Mal de muchos consuelo de tontos, no estoy tratando de demostrar nada con estos ejemplos que se podrían alargar hasta el infinito, sino diciendo que si se trata de poner un punto final a la violencia que los seres humanos infringen al mundo animal para alimentarse, vestirse, divertirse y gozar, ideal perfectamente legítimo, sin duda sano y generoso, ofrece tremebundas consecuencias, habrá que hacerlo de manera definitiva e integral, sin excepciones y a la vez sacrificando al mismo tiempo los toros y los zoológicos y por supuesto los placeres gastronómicos especialmente los carnívoros y las pieles, y todas las prendas de vestir y utensilios, objetos de cuero, piel y pelambreras y hasta las campañas de erradicación de ciertas especies, de insectos y alimañas. ¿Qué culpa puede tener el anopheles hembra de transmitir el paludismo, la rata la peste bubónica y el murciélago la rabia?, ¿se extermina acaso a los humanos portadores del sida, la sífilis o del contagioso catarro?, mejor que el mundo alcance esa utópica perfección en la que hombres y animales gozaran de los mismos derechos y privilegios, aunque claro está no de los mismos deberes, porque nadie hará entender a un tigre hambriento o a una serpiente malhumorada que se ha prohibido por la moral y por las leyes madrugarse a un bípedo o fulminarlo de un picotazo.
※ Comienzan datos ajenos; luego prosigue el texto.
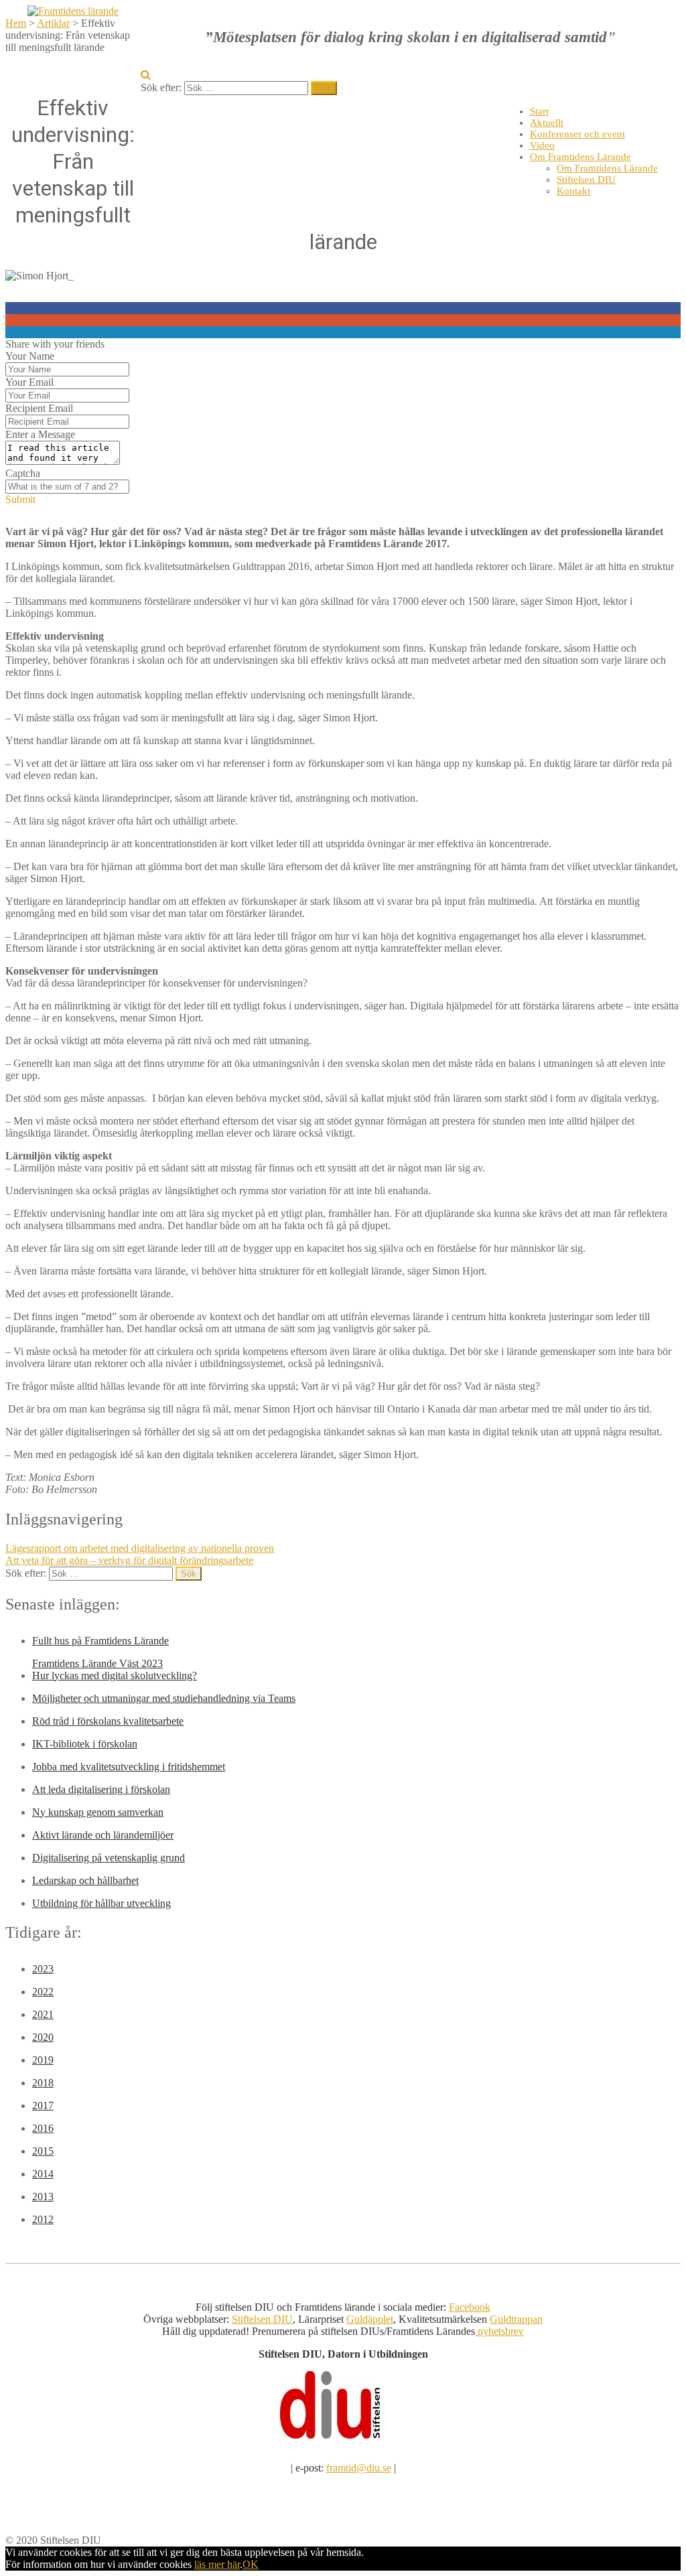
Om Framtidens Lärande (580, 156)
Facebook (469, 2307)
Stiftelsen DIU (586, 179)
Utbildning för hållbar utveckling (101, 1903)
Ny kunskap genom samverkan (97, 1812)
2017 (43, 2105)
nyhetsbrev (499, 2331)
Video (542, 145)
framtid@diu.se (358, 2468)
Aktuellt (546, 122)
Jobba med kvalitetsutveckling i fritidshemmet (128, 1766)
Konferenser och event (577, 134)
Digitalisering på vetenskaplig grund (108, 1857)
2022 (43, 1991)
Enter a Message (40, 434)
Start (539, 111)
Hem (15, 23)
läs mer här (217, 2564)
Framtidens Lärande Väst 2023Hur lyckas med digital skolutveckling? (114, 1669)
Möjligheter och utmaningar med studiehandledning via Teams (163, 1698)
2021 (43, 2014)
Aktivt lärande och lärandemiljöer (103, 1835)
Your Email (29, 382)
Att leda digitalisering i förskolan (101, 1789)
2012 (43, 2219)
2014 (43, 2173)
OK (251, 2564)
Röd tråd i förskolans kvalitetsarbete (108, 1721)
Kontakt (573, 191)
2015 (43, 2151)
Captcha (22, 473)
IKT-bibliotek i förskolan (84, 1743)
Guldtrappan (516, 2319)
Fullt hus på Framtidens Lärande (100, 1640)
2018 (43, 2082)
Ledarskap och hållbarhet (85, 1880)
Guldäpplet (369, 2319)
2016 (43, 2128)
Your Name (29, 356)
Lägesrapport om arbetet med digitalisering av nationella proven (139, 1548)
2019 (43, 2060)
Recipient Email (39, 408)
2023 (43, 1969)
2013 (43, 2196)
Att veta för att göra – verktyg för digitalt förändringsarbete (129, 1560)
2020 (43, 2037)
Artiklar (53, 23)
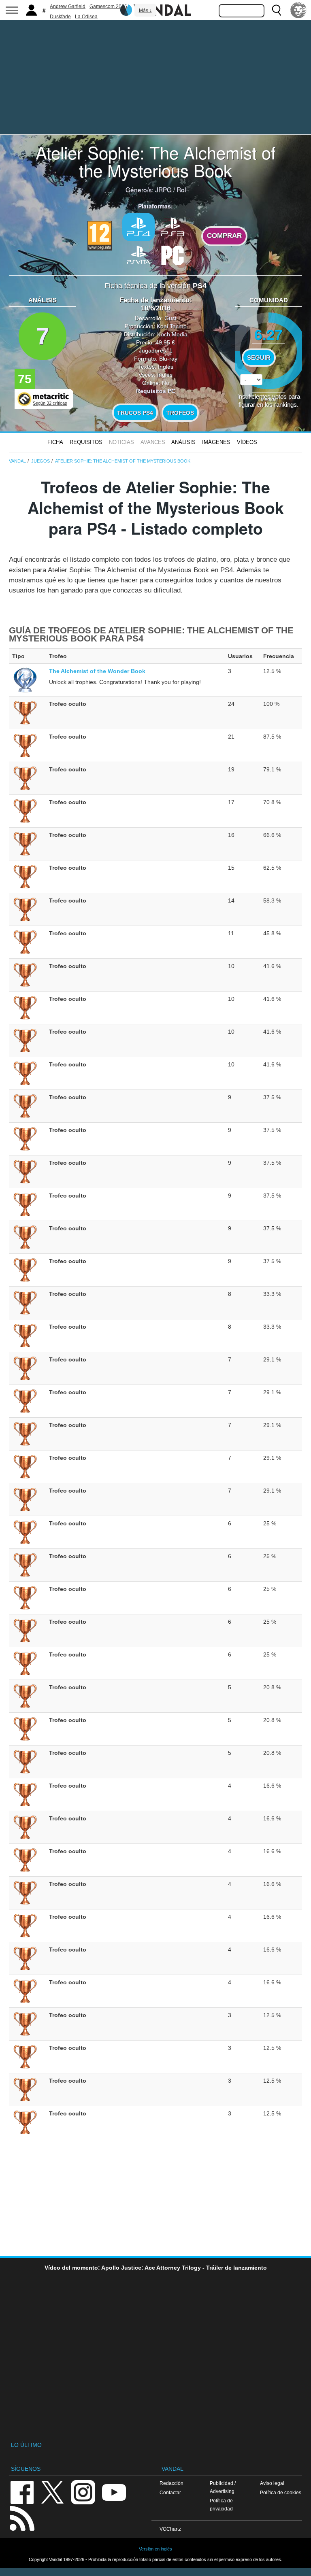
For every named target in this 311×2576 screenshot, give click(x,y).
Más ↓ (145, 10)
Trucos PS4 (135, 413)
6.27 (268, 334)
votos (269, 398)
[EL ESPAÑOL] (298, 10)
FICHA (55, 442)
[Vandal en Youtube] (114, 2491)
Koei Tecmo (172, 326)
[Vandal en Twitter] (53, 2491)
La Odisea (86, 16)
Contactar (170, 2492)
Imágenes (216, 442)
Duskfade (60, 16)
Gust (170, 318)
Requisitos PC (155, 391)
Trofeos (180, 413)
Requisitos (86, 442)
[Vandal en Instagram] (83, 2491)
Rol (181, 189)
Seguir (259, 358)
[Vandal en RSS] (22, 2517)
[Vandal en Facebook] (22, 2491)
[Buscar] (276, 10)
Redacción (171, 2483)
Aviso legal (272, 2483)
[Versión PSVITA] (138, 254)
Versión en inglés (155, 2548)
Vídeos (247, 442)
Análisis (183, 442)
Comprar (224, 236)
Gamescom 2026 (108, 6)
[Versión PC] (172, 254)
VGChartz (170, 2528)
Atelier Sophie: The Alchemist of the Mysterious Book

Mientras no se materialice está utopía, seguiré defendiendo las corridas de toros por lo bellas y emocionantes que pueden ser, sin por supuesto, tratar de arrastrar a ellas a nadie que las rechace porque se aburre, o porque la violencia y la sangre que en ellas corre le repugna.
A mi me repugnan también pues soy una persona más bien pacífica, y creo que le ocurre a la inmensa mayoría de los aficionados, lo que nos conmueve y embeleza en una buena corrida, es justamente que la fascinante combinación de gracia y sabiduría, arrojo e inspiración de un torero y la bravura, nobleza y elegancia de un toro bravo, consiguen en una buena faena, en esa misteriosa complicidad que los encadena, eclipsar todo el dolor y el riesgo invertidos en ella, creando unas imágenes que participan al mismo tiempo de la integridad de la música y del movimiento de la danza, la plasticidad pictórica del arte y la profundidad efímera de un espectáculo teatral. Algo que tiene de rito e improvisación, y que se carga en un momento dado de religiosidad, de mito y de un simbolismo que representa la condición humana, ese misterio de que está hecha esta vida nuestra, que existe solo gracias a su contrapartida que es la muerte.
Las corridas de toros nos recuerdan dentro del hechizo en que nos sumen las buenas tardes, lo precaria que es la existencia y como gracias a esta frágil y perecedera naturaleza que es la suya, puede ser incomparablemente maravillosa.